I started at the beginning and filled Jeannie in on the whole story, from the wreck of the
Power Play
to everything that had happened afterward. “This morning, I promised Catalina I would talk to Ted Berger for her, but I swear I don’t know what to say to the man.”
“Why don’t you start by asking him when he’s going to pay you for the job you just did for him?”
“Hey, that’s good. Then I suppose I can segue right into,
By the way, did you kill Nestor Frias?”
“It’s not like this is the first time you’ve tried to get someone to talk to you. Just get a feel for the man. You know that he lied to you about where he was that afternoon. Try to get him to talk about that.”
“I know. It’s just that it seems to me that the incident with the
Power Play
is really only part of a bigger picture. I’ve never known so many high-priced yachts to go aground and need salvage as we’ve seen in the past few months. And it seems I’m not the only one who has noticed.” I told Jeannie about my conversation with Tia at Sailorman. “You know those old stories about the days of the wreckers, back in the nineteenth century? I can’t help but wonder, is it possible someone is causing these wrecks today?”
“Now, that’s an interesting concept, Seychelle. But it doesn’t rule out Berger’s involvement. This could all be some kind of insurance scam.”
I looked at my watch and was surprised to see it was already nearly three o’clock. “Look, Jeannie, I’ve got to go. I promised Catalina I would get back to her today, and now I need to get her over to the Sparkses’ place.”
“Okay, but before you go, there’s one more thing. About your insurance. I tried, honey, but you are not going to find any better rates out there. You’re going to have to live with this increase. With the hurricane seasons we’ve been having lately and the current stats on the number of boats that are getting into accidents, you’re not going to find anything cheaper. I’m afraid that’s just the cost of doing business these days.”

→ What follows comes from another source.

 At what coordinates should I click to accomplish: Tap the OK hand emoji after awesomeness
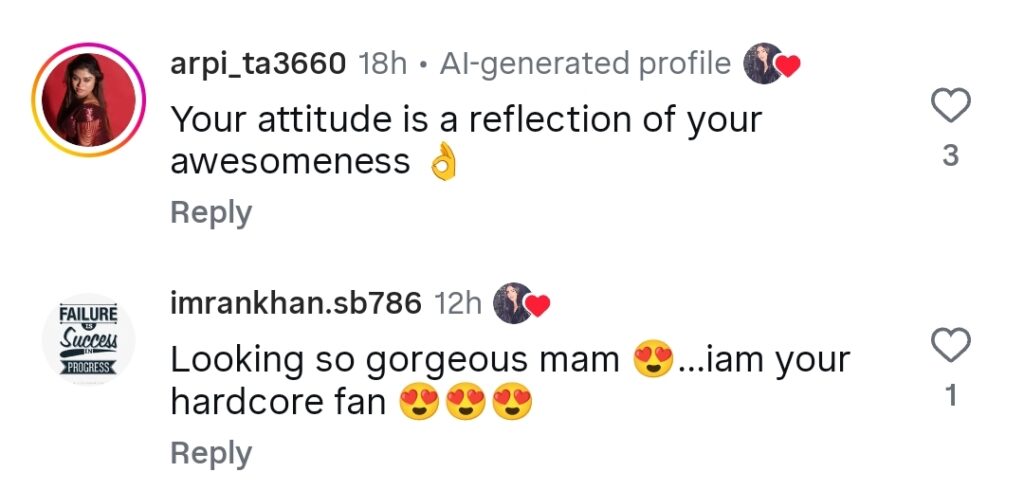click(x=443, y=162)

“And maybe it’s one more reason for me to get out of this business one day real soon.”
It took less than an hour to load Catalina’s possessions into my Jeep. There was her suitcase, Nestor’s duffel, and an old-fashioned trunk that contained books and photo albums as well as Cat’s wedding dress. One of the young guys staying at the house helped me hoist her gear into the back of the vehicle. As we climbed into the front seats, I asked her if she had other things at her family home back in the Dominican Republic, and she shook her head. She told me that her parents were both dead, that she and Nestor had had that in common.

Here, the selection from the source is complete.